Q & A
Social Security said my wife can’t get spousal benefits…but why?
Complete Question: I turned 66 in January 2015 and my wife is going to be 63 in April. After looking into Social Security filing options, we kept hearing about “file and suspend” and thought this would be a great option for us. We were warned that I would have to be full retirement age to choose this option, so we waited until this month, February, to make sure we would qualify. So I went ahead and put in my application as a file and suspend. When the application was processed, my wife applied for her spousal benefit. As far as we knew from everything we heard, we did everything correctly and were following the rules. But then Social Security said no to her. They said she needs to get her own benefit and she can’t get the spousal benefit. They wouldn’t provide an explanation except that the rules state that she has to apply for her benefit first. I don’t get it – did we do something wrong?
Answer: No, you did not do anything wrong. Unfortunately, however, you probably just did not have all the information to find out that this option was not available to you. There is a lot of advice out there about maximizing strategies and one of the most popular is “file and suspend”. However, the rules are a bit more complex than the general “umbrella” advice that is being provided. It sounds like you and your wife got hit by one of these more complex rules that do not affect everyone who is using the file and suspend strategy.
Everything you mentioned is absolutely correct, including the part where the Social Security Administration (SSA) is forcing your wife to file for benefits based off of her own record first – before she can file for spousal benefits. In general, what happens is that the SSA looks at both benefit amounts and whichever amount is higher is the amount that will be paid. For example, you said you are 66 and she is 63 (we’ll use a benefit start date of April, so she will be exactly 63). Let’s say your primary insurance amount (PIA), which is the benefit amount that the SSA estimates you will receive at full retirement age, is $1,500. Even though your wife is 63, the SSA will have an estimated PIA for her – let’s say that amount is $1,200. At the age of 63, your wife’s spousal benefit off of your record would be $562.50/month ($1,500 x 50% = $750 x 75% = $562.50). At the same age, your wife’s benefit on her own record would be $960/month ($1,200 x 80%). Therefore, the SSA will see that your wife’s benefit on her own record is higher and pay that amount instead of the spousal benefit.

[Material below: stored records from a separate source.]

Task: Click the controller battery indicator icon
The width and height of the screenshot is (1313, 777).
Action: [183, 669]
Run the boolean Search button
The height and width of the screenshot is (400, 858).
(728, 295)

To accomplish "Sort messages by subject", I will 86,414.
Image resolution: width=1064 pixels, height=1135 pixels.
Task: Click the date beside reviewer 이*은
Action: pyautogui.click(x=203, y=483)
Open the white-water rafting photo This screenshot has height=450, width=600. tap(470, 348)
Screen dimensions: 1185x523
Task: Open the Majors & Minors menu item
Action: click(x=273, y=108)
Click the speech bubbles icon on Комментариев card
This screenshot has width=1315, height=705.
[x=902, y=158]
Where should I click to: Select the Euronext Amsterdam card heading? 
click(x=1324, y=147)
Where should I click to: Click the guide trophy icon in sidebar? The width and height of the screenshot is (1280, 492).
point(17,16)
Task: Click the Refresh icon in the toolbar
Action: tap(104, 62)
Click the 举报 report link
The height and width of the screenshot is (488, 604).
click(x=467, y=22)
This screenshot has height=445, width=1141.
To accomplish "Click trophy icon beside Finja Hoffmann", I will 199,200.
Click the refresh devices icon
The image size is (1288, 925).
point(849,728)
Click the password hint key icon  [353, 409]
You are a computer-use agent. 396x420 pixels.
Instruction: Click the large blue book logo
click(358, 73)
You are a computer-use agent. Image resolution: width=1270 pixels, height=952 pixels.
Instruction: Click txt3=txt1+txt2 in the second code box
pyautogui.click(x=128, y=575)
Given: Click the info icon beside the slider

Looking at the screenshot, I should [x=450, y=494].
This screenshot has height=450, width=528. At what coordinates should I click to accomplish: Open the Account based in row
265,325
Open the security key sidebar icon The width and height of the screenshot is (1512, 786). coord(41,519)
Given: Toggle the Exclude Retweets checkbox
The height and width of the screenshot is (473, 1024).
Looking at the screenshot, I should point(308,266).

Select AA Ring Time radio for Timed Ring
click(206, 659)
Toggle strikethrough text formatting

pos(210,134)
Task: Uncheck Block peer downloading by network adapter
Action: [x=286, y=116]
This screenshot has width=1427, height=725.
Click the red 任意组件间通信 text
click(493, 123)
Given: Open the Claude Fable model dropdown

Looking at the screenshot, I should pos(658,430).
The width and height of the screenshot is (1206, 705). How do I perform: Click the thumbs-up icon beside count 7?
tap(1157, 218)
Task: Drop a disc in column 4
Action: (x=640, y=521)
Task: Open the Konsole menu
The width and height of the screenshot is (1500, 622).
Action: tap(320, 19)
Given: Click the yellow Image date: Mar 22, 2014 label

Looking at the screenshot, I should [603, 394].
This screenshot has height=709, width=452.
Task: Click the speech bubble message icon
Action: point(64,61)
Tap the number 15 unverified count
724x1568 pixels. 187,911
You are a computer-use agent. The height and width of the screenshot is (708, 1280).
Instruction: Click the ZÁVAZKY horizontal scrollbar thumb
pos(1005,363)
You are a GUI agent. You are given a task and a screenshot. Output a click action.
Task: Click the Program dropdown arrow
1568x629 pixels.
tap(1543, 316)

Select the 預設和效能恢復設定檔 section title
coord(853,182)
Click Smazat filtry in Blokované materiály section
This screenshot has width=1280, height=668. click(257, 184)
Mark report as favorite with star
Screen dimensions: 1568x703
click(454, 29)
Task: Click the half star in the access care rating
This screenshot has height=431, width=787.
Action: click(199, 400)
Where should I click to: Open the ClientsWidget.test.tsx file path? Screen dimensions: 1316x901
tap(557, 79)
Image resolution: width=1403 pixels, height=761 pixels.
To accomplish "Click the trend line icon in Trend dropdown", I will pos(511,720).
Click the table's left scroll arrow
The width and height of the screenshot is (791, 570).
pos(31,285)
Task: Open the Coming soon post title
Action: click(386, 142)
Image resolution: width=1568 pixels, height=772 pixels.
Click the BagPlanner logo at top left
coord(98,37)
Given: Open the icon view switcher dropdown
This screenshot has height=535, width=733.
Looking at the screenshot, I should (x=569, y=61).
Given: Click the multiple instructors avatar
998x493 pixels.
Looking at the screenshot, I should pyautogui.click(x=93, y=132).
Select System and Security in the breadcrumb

This may seem very frustrating. The reason for the file and suspend option is for spouse’s who have little to no benefit on their own record. However, this does not mean you have no other options. If you want, you can file a restricted application. This option is also only available if you are full retirement age, which you are. In this situation, you would be the one getting a spousal benefit. However, the restricted application option would allow you to receive ONLY the spousal benefit, regardless of which benefit is higher (yours or spousal) and let your own benefit grow and earn delayed retirement credits. Is there a catch? Of course. Just like with file and suspend, the “insured” has to file his/her benefit. If you are the one getting the spousal benefit (meaning your wife is the “insured”), then your wife has to file for her own benefit. So using the above amounts ($1,500 PIA for you/$1,200 PIA for her), what exactly does this mean? Your wife files for her own benefit and receives $960/month. You file a restricted application and receive a spousal benefit of $600/month ($1,200 x 50%). When you are ready (up to age 70), you reinstate your own benefit and earn delayed retirement credits. At the age of 70, your benefit under this example would be $1,980/month ($1,500 x 132%) plus cost-of-living increases.
Also keep in mind that since you already tried to file and suspend, you may have to withdraw your previous application in order to file a restricted application. Typically this would require paying back any previous benefits, but you have not received any yet, so you would not have to worry about that part of it. Just be careful when filing a new application that the decision is exactly what you want and is applicable to all the rules – even the fine print.
I hope this helps to clarify what happened to your wife’s application and help you decide where to go from here. There are actually a lot of options for people – everyone just needs to understand that the various options do not work for every situation.